The Bangladesh's Supreme Court on Thursday upheld the death penalty awarded to Jamaat-e-Islami chief Motiur Rahman Nizami for committing war crimes during the country's Liberation War with Pakistan in 1971.
A four-member Appellate Division bench headed by Chief Justice Surendra Kumar Sinha declared the verdict on Thursday in one word — "Rejected," the Indian Express reported.
The 73-year-old Jamaat leader, a former minister in the cabinet of ex-prime minister Khaleda Zia, has been in jail since 2010, Reuters reported. He was convicted of genocide, rape, torture and masterminding the killing of top intellectuals during the 1971 war by the tribunal formed by Prime Minister Sheikh Hasina in 2010.
Nizami had filed a final appeal before the Supreme Court for the review of its January verdict in which it upheld a war crimes tribunal's Oct. 29, 2014, order to execute him. A mercy petition to the president of Bangladesh is his last hope to avoid the noose.
It is now to be seen if President Abdul Hamid approves Nizami's the mercy petition. He had in the past rejected mercy petitions of two convicts of 1971 war crimes. Both were hanged late last year, according to the IE report.
A total of four people have been executed since December 2013 for committing war crimes.

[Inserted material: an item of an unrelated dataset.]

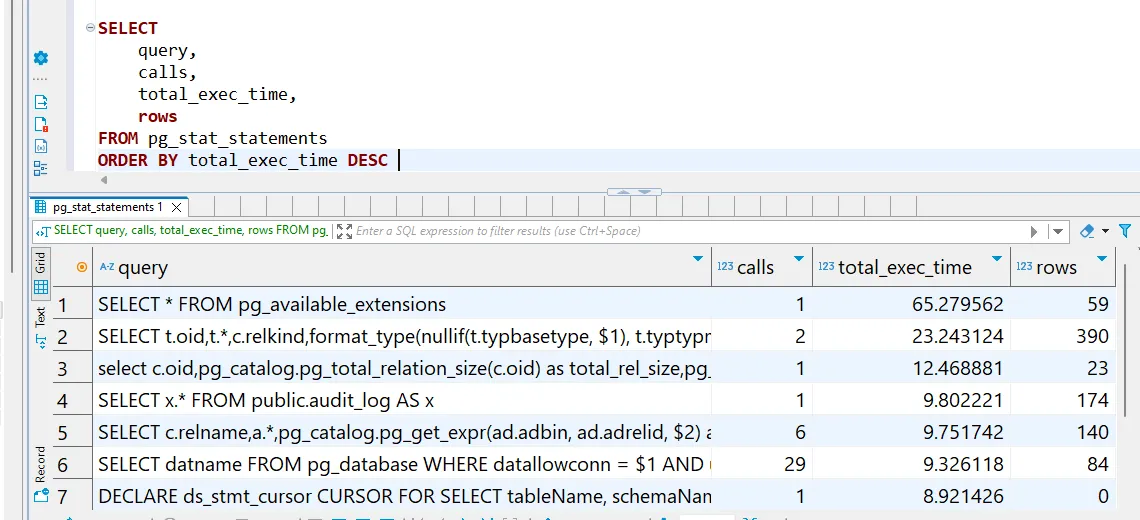The image size is (1140, 520).
Task: Open the calls column filter dropdown
Action: pos(798,259)
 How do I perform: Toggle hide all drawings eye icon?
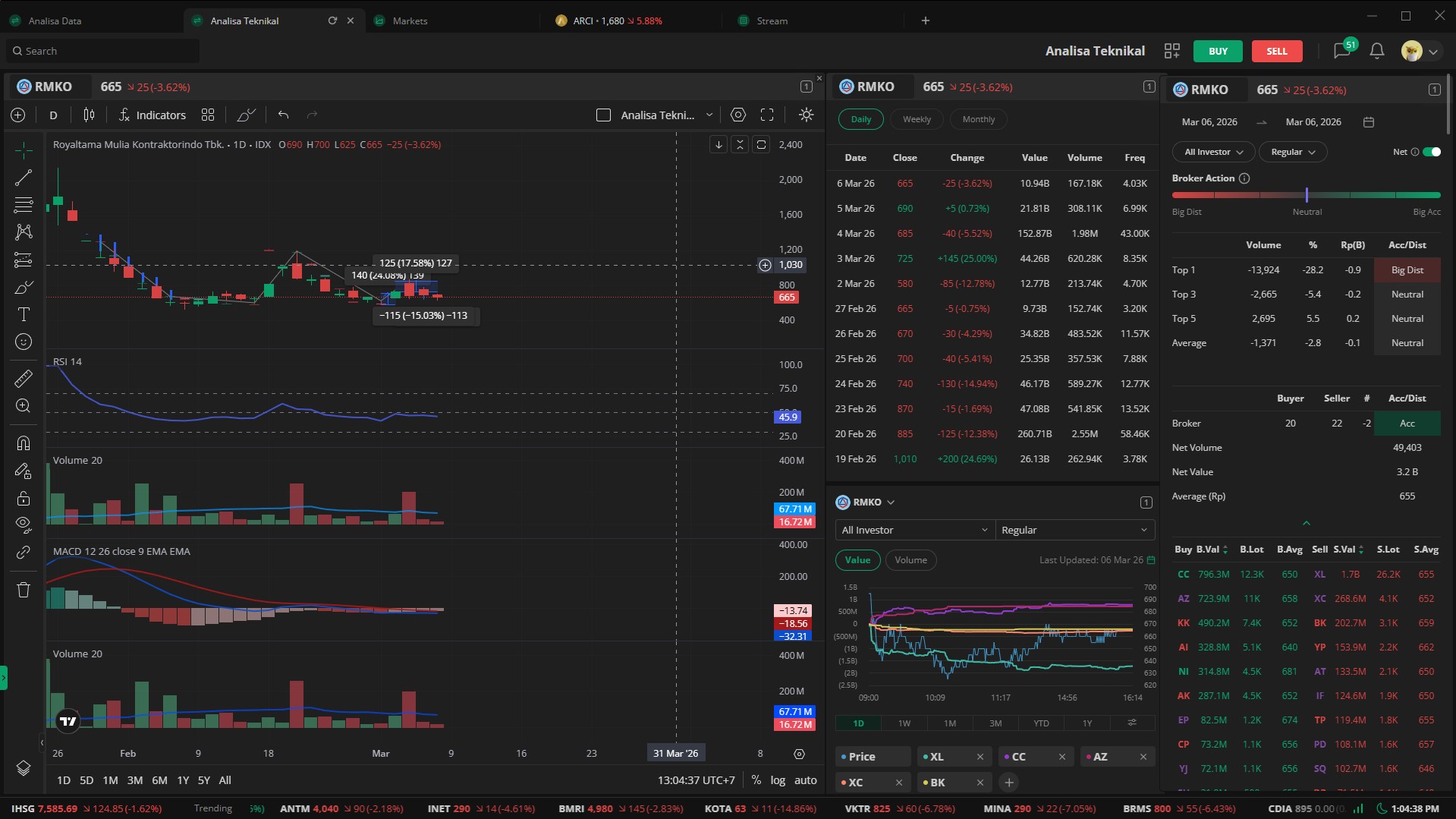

The formation of the tribunal, and the subsequent trials and sentencing by it resulted in violence, including clashes between Islamists and police, in which at least 500 people killed.
Rights activists groups have also condemned the trials by the tribunal, reportedly saying they lacked international oversight and global standards were inadequately followed.
Italy-based NGO No Peace Without Justice called the tribunal "a weapon of politically influenced revenge whose real aim is to target the political opposition."
The liberation of East Pakistan, now Bangladesh, from Pakistan in 1971 was followed by a bloodbath. As many as 3 million people were reportedly killed in the war.